**DOCUMENT TEXT**
┌──

I love you like the little bird
That picks up crumbs around the door.’’

The Priest sat by and heard the child;
In trembling zeal he seized his hair,
He led him by his little coat,
And all admired the priestly care.

And standing on the altar high,
‘‘Lo, what a fiend is here! said he:
‘‘One who sets reason up for judge
Of our most holy mystery.’’

The weeping child could not be heard,
The weeping parents wept in vain:
They stripped him to his little shirt,
And bound him in an iron chain,

And burned him in a holy place
Where many had been burned before;
The weeping parents wept in vain.
Are such thing done on Albion’s shore?

Summary and Analysis

Introduction:

      In Songs of Innocence children were undisturbed by thought. The boy growing older, however, begins to question what he has hitherto accepted. The scene in this poem is a church where the boy is reciting his catechism. We cannot be sure if Blake supports the view of the child, but Blake is obviously against the priests that torment him. It is the boy's right as a human being to attempt to think for himself and nothing can justify the tyranny of the Church.

In 'A Little Boy Lost' the boy is put to a most foul sort of death for rationalising the 'holy Mystery'.
A Little Boy Lost

Summary:

      "What is thy duty towards God?" "What is they duty towards thy Neighbour?" Such questions have the stock answers from a true Christian, "My duty towards God is to love Him with all my heart" and "My duty towards my neighbour is to love him as myself." But the boy of 'The Little Boy Lost' finds such answers nonsensical because, according to him, no one loves or venerates others as intensely and truly as he loves himself. It is not possible for man to know God who is too big for man's limited intellect to comprehend." So he asks how he can love either God or his brother more than himself. His simple creed is that he loves God like a bird loves its feeder. When the boy utters these words in the course of the service it falls on the ears of the priest who is sitting beside him. The priest loses his temper and, catching hold of the boys hair, he drags him to the altar. In the eyes of the congregation this act of the priest appears laudable. At the altar the priest calls the boy a fiend for rationalising and questioning the truth of the "holy Mystery." There is a commotion all over the prayer-hall and it overpowers the boy's feeble sounds of weeping. All the attempts of his parents to rescue him are lost in the noise. Members of the congregation strip him and bind him with an iron chain. Later they set the 'heretic' ablaze in a holy place where, before him, may had been burned. The poet strirs the conscience of the people by wondering at such malpractice being committed in England- a country that prides itself on its liberality.

└──

**EXERCISE**
Please retype everything in the "A Little Boy Lost" text from "And standing on" down to "wept in vain.", keeping each word, spelling and punctuation mark unchanged.

**GIVEN INFORMATION**
┌──

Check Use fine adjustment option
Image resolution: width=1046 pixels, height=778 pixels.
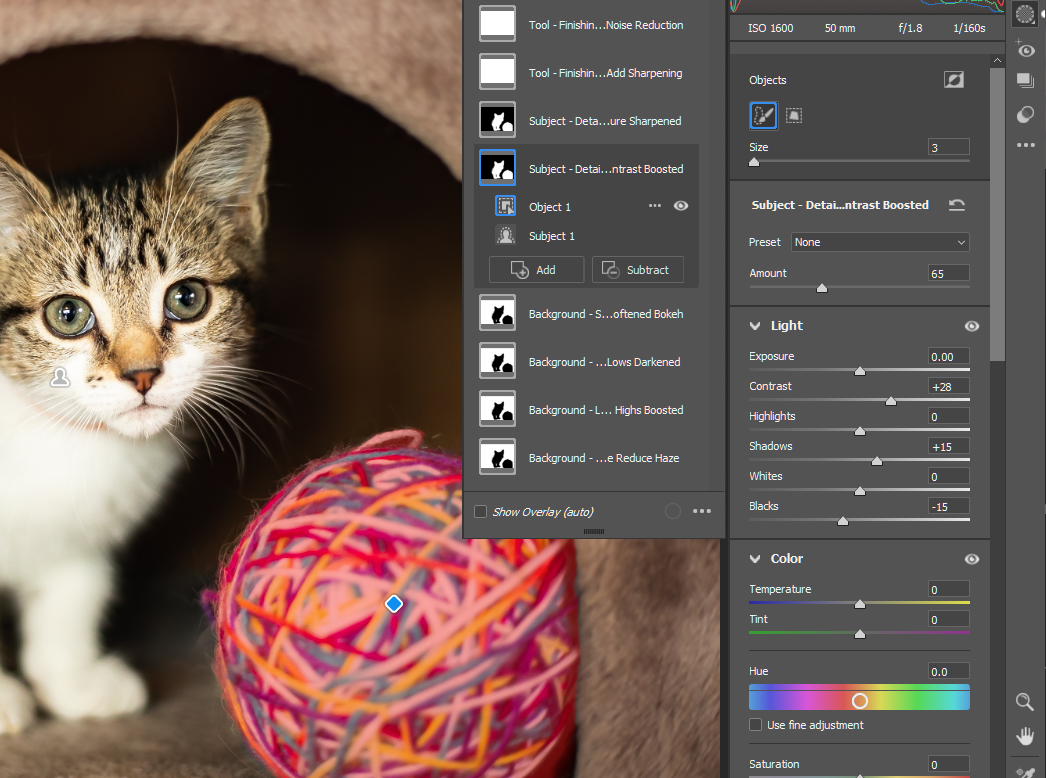click(756, 725)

└──

**EXERCISE ANSWER**
And standing on the altar high,
‘‘Lo, what a fiend is here! said he:
‘‘One who sets reason up for judge
Of our most holy mystery.’’

The weeping child could not be heard,
The weeping parents wept in vain:
They stripped him to his little shirt,
And bound him in an iron chain,

And burned him in a holy place
Where many had been burned before;
The weeping parents wept in vain.